--- ARTICLE ---
= Carbon Emission Reduction Target =

United Kingdom government initiative

The Carbon Emission Reduction Target (CERT) in the United Kingdom (formerly the Energy Efficiency Commitment) is a target imposed on the gas and electricity transporters and suppliers under Section 33BC of the Gas Act 1986 and Section 41A of the Electricity Act 1989, as modified by the Climate Change and Sustainable Energy Act 2006

The original Energy Efficiency Commitment 1 (2002–2005) program required that all electricity and gas suppliers with 15,000 or more domestic customers must achieve a combined energy saving of 62 TWh by 2005 by assisting their customers to take energy-efficiency measures in their homes: suppliers had to achieve at least half of their energy savings in households on income-related benefits and tax credits.

In the second phase of the Energy Efficiency Commitment (2005–2008) scheme, energy saving targets were raised to 130 TWh suppliers, and here suppliers with at least 50,000 domestic customers (including affiliated licenses) were eligible for an obligation.

--- DATA SECTION ---

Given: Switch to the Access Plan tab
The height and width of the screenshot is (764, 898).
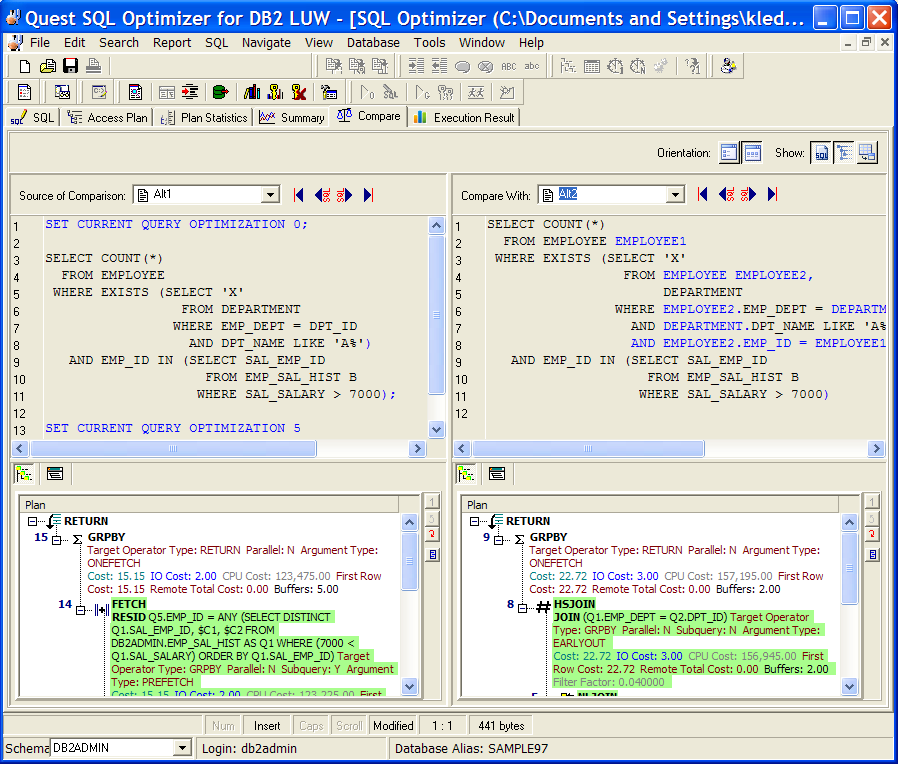Looking at the screenshot, I should point(108,117).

--- WRITTEN INSTRUCTION ---
Copy out the full Carbon Emission Reduction Target article from above, word for word.

--- SOLUTION TO THE EXERCISE ---
= Carbon Emission Reduction Target =

United Kingdom government initiative

The Carbon Emission Reduction Target (CERT) in the United Kingdom (formerly the Energy Efficiency Commitment) is a target imposed on the gas and electricity transporters and suppliers under Section 33BC of the Gas Act 1986 and Section 41A of the Electricity Act 1989, as modified by the Climate Change and Sustainable Energy Act 2006

The original Energy Efficiency Commitment 1 (2002–2005) program required that all electricity and gas suppliers with 15,000 or more domestic customers must achieve a combined energy saving of 62 TWh by 2005 by assisting their customers to take energy-efficiency measures in their homes: suppliers had to achieve at least half of their energy savings in households on income-related benefits and tax credits.

In the second phase of the Energy Efficiency Commitment (2005–2008) scheme, energy saving targets were raised to 130 TWh suppliers, and here suppliers with at least 50,000 domestic customers (including affiliated licenses) were eligible for an obligation.